CÆSAR’S TWO EXPEDITIONS TO BRITAIN IN 55 AND 54 B.C.
The probable line of advance on Verulam is indicated by the broken line.
Cæsar, having passed the Thames, halted for a time to receive hostages and supplies from the neighbouring Trinobantes. Caswallon fell back on his tribal stronghold (almost certainly Verulam), and sent orders to the four sub-kings of Kent to attack Cæsar’s base-camp, and so draw him back from the Thames. It was the last fine stroke of Caswallon’s admirable strategy, but fate was against him. Atrius marched boldly out to attack the men of Kent, defeated and scattered them with great loss, capturing a prominent chief named Lugotorix. Cæsar, having rested his men in the Trinobantian territory near London, advanced upon Verulam. He describes it as a great earthwork among woods and marshes. It was captured by a simultaneous attack on two fronts. The British loss was heavy, and included thousands of captives, besides vast quantities of supplies. Verulam had evidently been the place of refuge of a great part of the tribe.

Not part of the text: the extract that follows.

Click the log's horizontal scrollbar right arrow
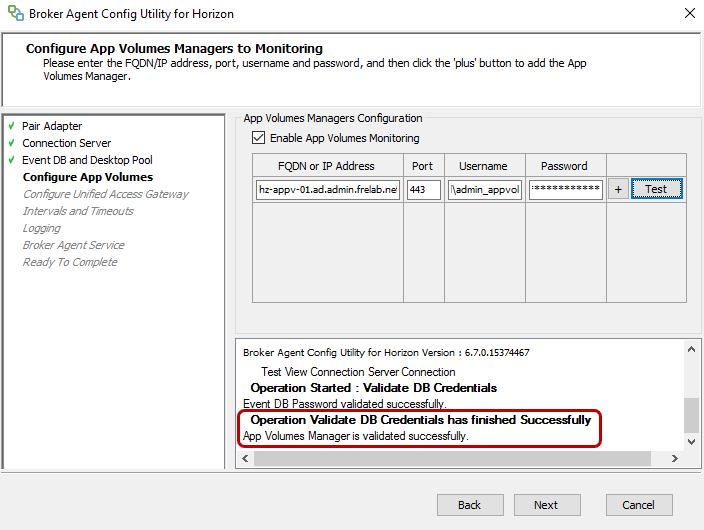The width and height of the screenshot is (704, 530). [x=676, y=458]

Caswallon had done his best and had failed. Through Commius, who was with the Romans, he made overtures, and Cæsar was not unready to accept them. Reports were coming in from Labienus of alarming unrest among the Gauls, which was soon to blaze out into a great national uprising. It was clearly time to go. Cæsar was justified in supposing that he had done enough to convince the Britons that interference in Gallic affairs would, for the future, be dangerous. His terms of peace were, therefore, moderate enough. Caswallon was to keep the peace with Mandubracius, pay a yearly tribute to Rome, and, of course, give hostages for the observance of the conditions. They were accepted, and, with his hostages and captives, Cæsar returned to the coast. Two trips were necessary owing to the large number of prisoners to be transported. Apart from them (and being only fit for rough field and house work, they would hardly fetch a high price) there appears to have been little spoil of value, much to the disappointment of many greedy officers. Cicero quaintly voices this discontent in his letters. We hear, however, that Cæsar dedicated to Venus a cuirass ornamented with British pearls, so that possibly some were lucky.
All this probably weighed little with Cæsar beside the fact that he was not likely to have Britain on his rear during the Gallic disturbances. If Caswallon, a man, as far as we can see, of remarkable ability for war, had been able to intervene in the great struggle with Vercingetorix two years later, the consequences might have been very serious. As it was, we hear no more of British aid given to the Gauls, and Cæsar was content. Whether the tribute was paid we do not know; possibly it was so long as Cæsar was in Gaul. When the civil war broke out, it probably lapsed; but the general political results of the expedition appear from Cæsar’s point of view to have been satisfactory.